The equity for compensation could not, then, arise on the ground that McCredie had purchased in good faith, because he had not; nor on the ground that he was defend*390ing in equity on the footing of some honest claim or interest against an aggressor, because he himself was the aggressing party in the transaction and in the litigation, and was in the wrong throughout. It could not arise on any ground of acquiescence by Mrs. Buxton in his making expenditures, because she did not, as he knew, acquiesce in his claim; and his expenditures could not have been made, and were not made, on the faith of any submission by her.— Fonb., B. 1, ch. 1, § 3, n. y.; Story Eq. J., § 64, E.; Pilling v. Armitage, 12 Ves., 78; Patterson v. Brown, 32 N. Y., 81.

Finally, it would seem reasonable, when one party attempts to cheat another out of his estate by dealings behind his back with a third, and so far succeeds as to get a colorable title, and then, upon the assumption that his inequitable conduct has gained him a position which assures success, he proceeds, in his own wrong and without misleading conduct by the innocent party, to expend money on the estate according to his own notions and irrespective of the utility of the mode of expenditures to the true owner, and then further and at last comes into equity to enforce his pretensions and get a ratification of his doings and title, that the court should tell him that it will not aid him, on the one hand, by directly giving him the estate, or on the other, by obliging the innocent object of his inequitable proceedings to pay him, at the peril of yielding her estate to him, any indemnity for his wanton expenditures.

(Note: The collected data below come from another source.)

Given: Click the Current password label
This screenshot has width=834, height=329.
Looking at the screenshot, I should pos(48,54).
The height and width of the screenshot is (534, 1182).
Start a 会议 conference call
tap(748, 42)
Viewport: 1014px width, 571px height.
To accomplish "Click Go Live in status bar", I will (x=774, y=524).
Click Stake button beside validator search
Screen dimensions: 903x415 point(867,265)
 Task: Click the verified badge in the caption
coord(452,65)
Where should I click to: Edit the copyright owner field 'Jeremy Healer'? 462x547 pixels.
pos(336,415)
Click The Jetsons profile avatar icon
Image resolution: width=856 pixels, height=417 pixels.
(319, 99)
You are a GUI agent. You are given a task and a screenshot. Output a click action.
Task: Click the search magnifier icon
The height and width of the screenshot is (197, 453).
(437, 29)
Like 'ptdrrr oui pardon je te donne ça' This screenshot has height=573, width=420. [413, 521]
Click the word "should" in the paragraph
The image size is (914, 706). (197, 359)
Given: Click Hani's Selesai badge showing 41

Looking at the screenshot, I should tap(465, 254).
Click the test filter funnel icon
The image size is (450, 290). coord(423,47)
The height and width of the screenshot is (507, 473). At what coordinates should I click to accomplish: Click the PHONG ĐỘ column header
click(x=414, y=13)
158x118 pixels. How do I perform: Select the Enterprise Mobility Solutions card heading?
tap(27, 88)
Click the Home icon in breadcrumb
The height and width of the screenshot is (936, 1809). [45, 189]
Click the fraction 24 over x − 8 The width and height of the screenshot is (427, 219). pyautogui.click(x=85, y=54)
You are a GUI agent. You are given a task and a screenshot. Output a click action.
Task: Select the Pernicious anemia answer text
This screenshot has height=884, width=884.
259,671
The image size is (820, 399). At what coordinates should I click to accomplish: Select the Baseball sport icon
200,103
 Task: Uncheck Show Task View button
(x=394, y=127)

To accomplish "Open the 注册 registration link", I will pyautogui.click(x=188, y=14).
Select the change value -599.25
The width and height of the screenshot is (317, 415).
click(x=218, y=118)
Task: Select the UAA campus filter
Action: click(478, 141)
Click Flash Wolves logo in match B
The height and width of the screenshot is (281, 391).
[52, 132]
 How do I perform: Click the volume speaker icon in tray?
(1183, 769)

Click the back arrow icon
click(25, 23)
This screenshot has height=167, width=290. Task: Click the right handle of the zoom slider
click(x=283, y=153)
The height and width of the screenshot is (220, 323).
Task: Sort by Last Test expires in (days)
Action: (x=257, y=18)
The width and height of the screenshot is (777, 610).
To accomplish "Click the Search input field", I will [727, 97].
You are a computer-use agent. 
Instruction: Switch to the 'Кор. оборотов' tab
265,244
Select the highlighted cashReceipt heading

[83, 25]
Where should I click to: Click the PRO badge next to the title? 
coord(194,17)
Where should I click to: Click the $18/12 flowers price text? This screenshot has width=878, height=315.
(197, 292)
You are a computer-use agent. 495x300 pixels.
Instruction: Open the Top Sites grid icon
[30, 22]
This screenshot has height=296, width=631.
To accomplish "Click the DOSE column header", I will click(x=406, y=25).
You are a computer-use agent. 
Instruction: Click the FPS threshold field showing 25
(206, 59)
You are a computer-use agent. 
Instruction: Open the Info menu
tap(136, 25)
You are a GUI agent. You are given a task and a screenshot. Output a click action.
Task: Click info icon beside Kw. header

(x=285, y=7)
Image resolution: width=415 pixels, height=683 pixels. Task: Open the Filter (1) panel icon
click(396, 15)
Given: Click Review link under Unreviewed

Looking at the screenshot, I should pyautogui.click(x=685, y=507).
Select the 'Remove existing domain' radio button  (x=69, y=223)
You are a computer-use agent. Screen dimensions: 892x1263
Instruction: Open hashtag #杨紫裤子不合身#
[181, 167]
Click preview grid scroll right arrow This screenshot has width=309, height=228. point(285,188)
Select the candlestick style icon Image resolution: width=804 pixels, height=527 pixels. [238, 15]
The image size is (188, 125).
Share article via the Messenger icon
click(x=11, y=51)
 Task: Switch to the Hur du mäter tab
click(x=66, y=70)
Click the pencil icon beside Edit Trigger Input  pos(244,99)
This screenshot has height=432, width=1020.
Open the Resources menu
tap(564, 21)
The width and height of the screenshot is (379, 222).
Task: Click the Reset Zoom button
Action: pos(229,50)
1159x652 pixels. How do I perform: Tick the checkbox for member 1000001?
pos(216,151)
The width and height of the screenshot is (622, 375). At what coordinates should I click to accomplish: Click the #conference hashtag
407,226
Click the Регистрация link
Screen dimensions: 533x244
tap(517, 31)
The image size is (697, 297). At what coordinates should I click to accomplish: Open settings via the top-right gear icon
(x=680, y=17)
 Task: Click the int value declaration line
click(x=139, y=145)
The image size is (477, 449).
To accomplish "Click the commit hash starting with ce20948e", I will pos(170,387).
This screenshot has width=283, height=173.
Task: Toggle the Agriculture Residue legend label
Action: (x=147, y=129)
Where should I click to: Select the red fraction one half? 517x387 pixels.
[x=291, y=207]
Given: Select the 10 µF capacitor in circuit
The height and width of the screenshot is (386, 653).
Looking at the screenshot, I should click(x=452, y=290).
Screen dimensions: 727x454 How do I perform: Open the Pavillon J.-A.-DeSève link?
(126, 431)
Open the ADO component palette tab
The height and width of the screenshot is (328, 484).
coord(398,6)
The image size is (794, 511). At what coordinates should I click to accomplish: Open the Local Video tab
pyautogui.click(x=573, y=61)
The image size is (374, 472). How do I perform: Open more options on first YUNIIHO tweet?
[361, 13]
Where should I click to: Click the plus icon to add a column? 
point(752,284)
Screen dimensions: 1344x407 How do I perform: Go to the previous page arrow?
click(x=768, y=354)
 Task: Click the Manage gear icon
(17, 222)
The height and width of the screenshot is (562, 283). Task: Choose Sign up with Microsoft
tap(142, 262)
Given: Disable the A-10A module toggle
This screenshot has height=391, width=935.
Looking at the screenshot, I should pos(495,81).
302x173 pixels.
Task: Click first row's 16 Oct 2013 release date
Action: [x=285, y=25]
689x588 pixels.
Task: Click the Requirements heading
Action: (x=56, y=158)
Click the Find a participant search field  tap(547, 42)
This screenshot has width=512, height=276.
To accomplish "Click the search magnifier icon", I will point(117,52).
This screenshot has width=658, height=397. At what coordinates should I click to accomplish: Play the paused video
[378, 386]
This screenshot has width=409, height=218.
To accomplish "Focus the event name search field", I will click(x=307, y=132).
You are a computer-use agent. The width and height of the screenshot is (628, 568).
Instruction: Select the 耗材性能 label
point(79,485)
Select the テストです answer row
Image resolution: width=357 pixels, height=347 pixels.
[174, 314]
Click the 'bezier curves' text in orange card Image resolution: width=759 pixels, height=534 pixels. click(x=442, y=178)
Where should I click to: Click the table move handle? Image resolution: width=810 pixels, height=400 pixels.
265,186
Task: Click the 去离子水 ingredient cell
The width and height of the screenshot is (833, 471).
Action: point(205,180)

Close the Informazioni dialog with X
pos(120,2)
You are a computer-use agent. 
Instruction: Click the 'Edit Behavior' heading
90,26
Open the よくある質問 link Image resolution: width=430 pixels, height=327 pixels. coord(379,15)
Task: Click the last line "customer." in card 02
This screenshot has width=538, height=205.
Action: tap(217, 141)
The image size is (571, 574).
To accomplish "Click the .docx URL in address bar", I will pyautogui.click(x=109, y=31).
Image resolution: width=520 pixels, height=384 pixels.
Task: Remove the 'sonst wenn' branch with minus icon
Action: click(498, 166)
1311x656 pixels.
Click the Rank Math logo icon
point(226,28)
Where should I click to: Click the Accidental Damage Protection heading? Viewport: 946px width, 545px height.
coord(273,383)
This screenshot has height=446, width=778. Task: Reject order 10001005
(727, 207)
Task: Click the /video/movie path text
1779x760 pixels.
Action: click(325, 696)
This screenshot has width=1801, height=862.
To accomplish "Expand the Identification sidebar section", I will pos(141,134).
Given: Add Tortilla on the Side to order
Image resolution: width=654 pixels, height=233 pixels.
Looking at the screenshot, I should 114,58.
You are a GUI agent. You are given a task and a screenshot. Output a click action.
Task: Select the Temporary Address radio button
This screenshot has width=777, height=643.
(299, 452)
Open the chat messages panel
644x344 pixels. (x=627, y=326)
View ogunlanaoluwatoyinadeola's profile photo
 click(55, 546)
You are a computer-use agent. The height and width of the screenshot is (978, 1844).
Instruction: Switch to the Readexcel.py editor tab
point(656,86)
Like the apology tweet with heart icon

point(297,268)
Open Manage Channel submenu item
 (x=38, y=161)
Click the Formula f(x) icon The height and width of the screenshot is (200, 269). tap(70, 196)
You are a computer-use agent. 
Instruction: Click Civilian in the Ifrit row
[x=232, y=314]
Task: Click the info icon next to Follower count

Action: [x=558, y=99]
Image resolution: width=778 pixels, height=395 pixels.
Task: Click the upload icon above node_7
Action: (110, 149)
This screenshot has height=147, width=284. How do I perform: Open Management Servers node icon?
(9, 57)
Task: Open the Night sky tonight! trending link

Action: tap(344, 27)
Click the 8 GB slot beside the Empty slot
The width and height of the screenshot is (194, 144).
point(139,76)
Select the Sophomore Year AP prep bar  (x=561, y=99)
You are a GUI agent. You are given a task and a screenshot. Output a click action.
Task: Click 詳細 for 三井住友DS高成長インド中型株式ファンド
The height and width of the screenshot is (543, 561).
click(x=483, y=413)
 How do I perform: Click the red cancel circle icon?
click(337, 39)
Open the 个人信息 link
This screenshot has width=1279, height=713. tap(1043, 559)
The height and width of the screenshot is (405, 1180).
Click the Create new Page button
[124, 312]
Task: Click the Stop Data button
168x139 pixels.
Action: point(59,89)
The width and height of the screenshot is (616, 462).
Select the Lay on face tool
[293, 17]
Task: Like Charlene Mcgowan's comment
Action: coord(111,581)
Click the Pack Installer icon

But in saying this the court would not lose sight of its guiding doctrines, and would aim at practical results in harmony with them. It will keep in mind that it is naturally just that one shall not be enriched by the detriment and injury of another.

Now, the true principle on which the court ought to proceed, is, to protect in all its integrity the equity of the unoffending party, and not to impose penalties on the offending one; and the latter should be subjected to no greater losses than are fairly and practically incident to the *391due protection and relief of the former; and such losses as the last must in truth be taken as self-inilicted by the wrong-doer.

Considering the real state of facts disclosed by the record, in the light of this obvious dictate of equity, no reason is perceived why, consistently with full equitable redress to Mrs. Buxton, McCredie may not be allowed, within some short time, to remove the barn, doing no unnecessary hurt, and restoring the site to as good condition as it was before the erection. As a practical matter, the other works cannot be shifted, and in regard to them, McCredie must be considered as having immovably annexed them in his own wrong; and in view of all the circumstances it seems hardly expedient to go into the question of the use of the property.

Mrs. Buxton ought to recover her costs of both courts upon the bill filed by McCredie, so far as they may be distinguished from costs incurred in the second bill, and in regard to the latter, neither party should recover costs against the other. A decree being made in conformity with this opinion, the cause should be remanded for-such further proceedings as shall be found necessary.

Campbell, and Cooley, JJ., concurred. Christiancy, J., did not sit in this case.